## Exercise
Each line below should be written out exactly, with none skipped.

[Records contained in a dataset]
☆ ☆ ☆ ☆ ☆ ☆ ☆

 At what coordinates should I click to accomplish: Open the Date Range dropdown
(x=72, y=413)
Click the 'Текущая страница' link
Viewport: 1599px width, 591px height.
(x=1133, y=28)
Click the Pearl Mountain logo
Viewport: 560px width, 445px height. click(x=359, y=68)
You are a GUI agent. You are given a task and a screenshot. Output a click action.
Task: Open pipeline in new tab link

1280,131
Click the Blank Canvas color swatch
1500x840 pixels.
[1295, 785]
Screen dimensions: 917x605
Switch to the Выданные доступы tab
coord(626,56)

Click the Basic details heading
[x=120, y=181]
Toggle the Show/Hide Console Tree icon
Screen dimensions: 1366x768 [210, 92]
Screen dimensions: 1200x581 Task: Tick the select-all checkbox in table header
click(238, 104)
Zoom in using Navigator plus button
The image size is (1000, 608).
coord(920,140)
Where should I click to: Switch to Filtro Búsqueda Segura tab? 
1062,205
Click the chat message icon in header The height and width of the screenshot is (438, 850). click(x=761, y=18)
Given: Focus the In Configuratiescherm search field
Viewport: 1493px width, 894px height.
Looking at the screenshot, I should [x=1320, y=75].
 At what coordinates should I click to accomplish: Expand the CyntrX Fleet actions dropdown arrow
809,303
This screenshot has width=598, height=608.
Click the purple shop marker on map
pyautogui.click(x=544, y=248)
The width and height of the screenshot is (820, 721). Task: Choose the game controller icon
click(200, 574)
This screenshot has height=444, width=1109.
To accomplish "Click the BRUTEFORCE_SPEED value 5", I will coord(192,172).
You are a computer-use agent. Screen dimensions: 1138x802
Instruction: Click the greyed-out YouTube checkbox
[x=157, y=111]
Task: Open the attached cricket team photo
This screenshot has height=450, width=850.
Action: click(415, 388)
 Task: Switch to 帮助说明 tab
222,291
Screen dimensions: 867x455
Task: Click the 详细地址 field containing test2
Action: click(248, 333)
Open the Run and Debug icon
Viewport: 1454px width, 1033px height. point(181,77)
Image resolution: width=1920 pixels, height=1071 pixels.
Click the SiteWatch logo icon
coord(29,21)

☆ ☆ ☆ ☆ ☆ ☆ ☆

## Response
 At what coordinates should I click to accomplish: Open the Date Range dropdown
(x=72, y=413)
Click the 'Текущая страница' link
Viewport: 1599px width, 591px height.
(x=1133, y=28)
Click the Pearl Mountain logo
Viewport: 560px width, 445px height. click(x=359, y=68)
You are a GUI agent. You are given a task and a screenshot. Output a click action.
Task: Open pipeline in new tab link

1280,131
Click the Blank Canvas color swatch
1500x840 pixels.
[1295, 785]
Screen dimensions: 917x605
Switch to the Выданные доступы tab
coord(626,56)

Click the Basic details heading
[x=120, y=181]
Toggle the Show/Hide Console Tree icon
Screen dimensions: 1366x768 [210, 92]
Screen dimensions: 1200x581 Task: Tick the select-all checkbox in table header
click(238, 104)
Zoom in using Navigator plus button
The image size is (1000, 608).
coord(920,140)
Where should I click to: Switch to Filtro Búsqueda Segura tab? 
1062,205
Click the chat message icon in header The height and width of the screenshot is (438, 850). click(x=761, y=18)
Given: Focus the In Configuratiescherm search field
Viewport: 1493px width, 894px height.
Looking at the screenshot, I should [x=1320, y=75].
 At what coordinates should I click to accomplish: Expand the CyntrX Fleet actions dropdown arrow
809,303
This screenshot has width=598, height=608.
Click the purple shop marker on map
pyautogui.click(x=544, y=248)
The width and height of the screenshot is (820, 721). Task: Choose the game controller icon
click(200, 574)
This screenshot has height=444, width=1109.
To accomplish "Click the BRUTEFORCE_SPEED value 5", I will coord(192,172).
You are a computer-use agent. Screen dimensions: 1138x802
Instruction: Click the greyed-out YouTube checkbox
[x=157, y=111]
Task: Open the attached cricket team photo
This screenshot has height=450, width=850.
Action: click(415, 388)
 Task: Switch to 帮助说明 tab
222,291
Screen dimensions: 867x455
Task: Click the 详细地址 field containing test2
Action: click(248, 333)
Open the Run and Debug icon
Viewport: 1454px width, 1033px height. point(181,77)
Image resolution: width=1920 pixels, height=1071 pixels.
Click the SiteWatch logo icon
coord(29,21)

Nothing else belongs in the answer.